Problem statement →
Each record needs to be transcribed exactly.

··········

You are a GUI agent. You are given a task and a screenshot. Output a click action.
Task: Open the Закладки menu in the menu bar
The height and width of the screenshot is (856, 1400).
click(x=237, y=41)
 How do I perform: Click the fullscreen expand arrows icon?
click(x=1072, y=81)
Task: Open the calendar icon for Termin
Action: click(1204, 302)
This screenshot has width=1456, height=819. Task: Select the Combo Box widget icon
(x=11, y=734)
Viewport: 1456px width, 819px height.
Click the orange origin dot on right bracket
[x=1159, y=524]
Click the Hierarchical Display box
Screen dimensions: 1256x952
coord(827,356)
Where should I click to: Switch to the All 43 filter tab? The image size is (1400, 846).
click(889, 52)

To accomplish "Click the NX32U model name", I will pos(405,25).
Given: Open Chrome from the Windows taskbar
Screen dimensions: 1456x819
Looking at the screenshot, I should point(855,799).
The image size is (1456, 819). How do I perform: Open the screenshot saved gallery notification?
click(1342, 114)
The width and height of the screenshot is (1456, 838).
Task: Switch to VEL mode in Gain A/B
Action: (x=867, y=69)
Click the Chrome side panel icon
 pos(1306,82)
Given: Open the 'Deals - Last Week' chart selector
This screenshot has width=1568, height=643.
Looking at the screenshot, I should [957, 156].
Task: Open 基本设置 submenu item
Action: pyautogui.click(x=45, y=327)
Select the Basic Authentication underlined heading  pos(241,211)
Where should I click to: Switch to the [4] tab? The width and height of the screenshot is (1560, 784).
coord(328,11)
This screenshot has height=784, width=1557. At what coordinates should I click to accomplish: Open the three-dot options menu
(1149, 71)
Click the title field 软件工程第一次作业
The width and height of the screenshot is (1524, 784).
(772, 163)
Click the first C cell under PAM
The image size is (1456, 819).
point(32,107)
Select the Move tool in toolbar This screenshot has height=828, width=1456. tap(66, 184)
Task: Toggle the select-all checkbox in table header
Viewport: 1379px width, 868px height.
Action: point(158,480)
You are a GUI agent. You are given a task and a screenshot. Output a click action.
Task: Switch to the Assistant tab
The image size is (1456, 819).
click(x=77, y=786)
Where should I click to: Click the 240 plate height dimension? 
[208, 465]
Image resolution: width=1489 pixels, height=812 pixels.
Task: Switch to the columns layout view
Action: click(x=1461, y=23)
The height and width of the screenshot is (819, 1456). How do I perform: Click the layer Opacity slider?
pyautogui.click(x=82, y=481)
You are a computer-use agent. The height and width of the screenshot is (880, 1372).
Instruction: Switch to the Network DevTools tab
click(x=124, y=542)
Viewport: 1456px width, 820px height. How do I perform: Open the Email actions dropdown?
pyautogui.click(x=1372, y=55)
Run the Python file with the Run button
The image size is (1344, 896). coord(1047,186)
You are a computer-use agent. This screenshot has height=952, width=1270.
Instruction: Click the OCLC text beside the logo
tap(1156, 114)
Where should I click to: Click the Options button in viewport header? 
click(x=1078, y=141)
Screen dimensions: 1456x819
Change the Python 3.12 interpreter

··········

Solution to the problem →
You are a GUI agent. You are given a task and a screenshot. Output a click action.
Task: Open the Закладки menu in the menu bar
The height and width of the screenshot is (856, 1400).
click(x=237, y=41)
 How do I perform: Click the fullscreen expand arrows icon?
click(x=1072, y=81)
Task: Open the calendar icon for Termin
Action: click(1204, 302)
This screenshot has width=1456, height=819. Task: Select the Combo Box widget icon
(x=11, y=734)
Viewport: 1456px width, 819px height.
Click the orange origin dot on right bracket
[x=1159, y=524]
Click the Hierarchical Display box
Screen dimensions: 1256x952
coord(827,356)
Where should I click to: Switch to the All 43 filter tab? The image size is (1400, 846).
click(889, 52)

To accomplish "Click the NX32U model name", I will pos(405,25).
Given: Open Chrome from the Windows taskbar
Screen dimensions: 1456x819
Looking at the screenshot, I should point(855,799).
The image size is (1456, 819). How do I perform: Open the screenshot saved gallery notification?
click(1342, 114)
The width and height of the screenshot is (1456, 838).
Task: Switch to VEL mode in Gain A/B
Action: (x=867, y=69)
Click the Chrome side panel icon
 pos(1306,82)
Given: Open the 'Deals - Last Week' chart selector
This screenshot has width=1568, height=643.
Looking at the screenshot, I should [957, 156].
Task: Open 基本设置 submenu item
Action: pyautogui.click(x=45, y=327)
Select the Basic Authentication underlined heading  pos(241,211)
Where should I click to: Switch to the [4] tab? The width and height of the screenshot is (1560, 784).
coord(328,11)
This screenshot has height=784, width=1557. At what coordinates should I click to accomplish: Open the three-dot options menu
(1149, 71)
Click the title field 软件工程第一次作业
The width and height of the screenshot is (1524, 784).
(772, 163)
Click the first C cell under PAM
The image size is (1456, 819).
point(32,107)
Select the Move tool in toolbar This screenshot has height=828, width=1456. tap(66, 184)
Task: Toggle the select-all checkbox in table header
Viewport: 1379px width, 868px height.
Action: point(158,480)
You are a GUI agent. You are given a task and a screenshot. Output a click action.
Task: Switch to the Assistant tab
The image size is (1456, 819).
click(x=77, y=786)
Where should I click to: Click the 240 plate height dimension? 
[208, 465]
Image resolution: width=1489 pixels, height=812 pixels.
Task: Switch to the columns layout view
Action: click(x=1461, y=23)
The height and width of the screenshot is (819, 1456). How do I perform: Click the layer Opacity slider?
pyautogui.click(x=82, y=481)
You are a computer-use agent. The height and width of the screenshot is (880, 1372).
Instruction: Switch to the Network DevTools tab
click(x=124, y=542)
Viewport: 1456px width, 820px height. How do I perform: Open the Email actions dropdown?
pyautogui.click(x=1372, y=55)
Run the Python file with the Run button
The image size is (1344, 896). coord(1047,186)
You are a computer-use agent. This screenshot has height=952, width=1270.
Instruction: Click the OCLC text beside the logo
tap(1156, 114)
Where should I click to: Click the Options button in viewport header? 
click(x=1078, y=141)
Screen dimensions: 1456x819
Change the Python 3.12 interpreter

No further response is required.